Instructions to follow | Restate each entry below without changing a word.

Task material |
# # # # # # #

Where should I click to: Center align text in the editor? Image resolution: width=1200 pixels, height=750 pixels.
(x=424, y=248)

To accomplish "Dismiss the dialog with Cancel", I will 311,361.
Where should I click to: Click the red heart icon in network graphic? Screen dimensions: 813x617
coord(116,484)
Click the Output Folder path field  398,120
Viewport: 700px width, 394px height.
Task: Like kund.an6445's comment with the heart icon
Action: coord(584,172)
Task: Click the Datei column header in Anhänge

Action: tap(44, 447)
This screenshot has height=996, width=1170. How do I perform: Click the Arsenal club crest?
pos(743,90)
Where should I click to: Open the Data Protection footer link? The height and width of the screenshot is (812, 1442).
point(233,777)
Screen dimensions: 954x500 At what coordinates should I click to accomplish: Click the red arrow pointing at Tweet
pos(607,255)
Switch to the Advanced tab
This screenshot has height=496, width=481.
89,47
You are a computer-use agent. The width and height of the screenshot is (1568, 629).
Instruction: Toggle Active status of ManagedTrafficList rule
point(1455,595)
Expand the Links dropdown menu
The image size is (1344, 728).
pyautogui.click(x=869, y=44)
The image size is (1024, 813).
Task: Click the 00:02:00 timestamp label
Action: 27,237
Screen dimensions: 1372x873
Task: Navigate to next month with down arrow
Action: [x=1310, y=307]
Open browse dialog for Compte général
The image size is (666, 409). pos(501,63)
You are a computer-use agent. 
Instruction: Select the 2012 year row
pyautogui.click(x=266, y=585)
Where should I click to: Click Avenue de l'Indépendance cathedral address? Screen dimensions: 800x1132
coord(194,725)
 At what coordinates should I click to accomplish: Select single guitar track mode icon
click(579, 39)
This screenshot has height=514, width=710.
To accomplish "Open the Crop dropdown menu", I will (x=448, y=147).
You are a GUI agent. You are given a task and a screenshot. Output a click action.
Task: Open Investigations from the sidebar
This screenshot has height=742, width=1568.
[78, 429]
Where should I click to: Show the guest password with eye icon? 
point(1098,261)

# # # # # # #

Answer area |
Where should I click to: Center align text in the editor? Image resolution: width=1200 pixels, height=750 pixels.
(x=424, y=248)

To accomplish "Dismiss the dialog with Cancel", I will 311,361.
Where should I click to: Click the red heart icon in network graphic? Screen dimensions: 813x617
coord(116,484)
Click the Output Folder path field  398,120
Viewport: 700px width, 394px height.
Task: Like kund.an6445's comment with the heart icon
Action: coord(584,172)
Task: Click the Datei column header in Anhänge

Action: tap(44, 447)
This screenshot has height=996, width=1170. How do I perform: Click the Arsenal club crest?
pos(743,90)
Where should I click to: Open the Data Protection footer link? The height and width of the screenshot is (812, 1442).
point(233,777)
Screen dimensions: 954x500 At what coordinates should I click to accomplish: Click the red arrow pointing at Tweet
pos(607,255)
Switch to the Advanced tab
This screenshot has height=496, width=481.
89,47
You are a computer-use agent. The width and height of the screenshot is (1568, 629).
Instruction: Toggle Active status of ManagedTrafficList rule
point(1455,595)
Expand the Links dropdown menu
The image size is (1344, 728).
pyautogui.click(x=869, y=44)
The image size is (1024, 813).
Task: Click the 00:02:00 timestamp label
Action: 27,237
Screen dimensions: 1372x873
Task: Navigate to next month with down arrow
Action: [x=1310, y=307]
Open browse dialog for Compte général
The image size is (666, 409). pos(501,63)
You are a computer-use agent. 
Instruction: Select the 2012 year row
pyautogui.click(x=266, y=585)
Where should I click to: Click Avenue de l'Indépendance cathedral address? Screen dimensions: 800x1132
coord(194,725)
 At what coordinates should I click to accomplish: Select single guitar track mode icon
click(579, 39)
This screenshot has height=514, width=710.
To accomplish "Open the Crop dropdown menu", I will (x=448, y=147).
You are a GUI agent. You are given a task and a screenshot. Output a click action.
Task: Open Investigations from the sidebar
This screenshot has height=742, width=1568.
[78, 429]
Where should I click to: Show the guest password with eye icon? 
point(1098,261)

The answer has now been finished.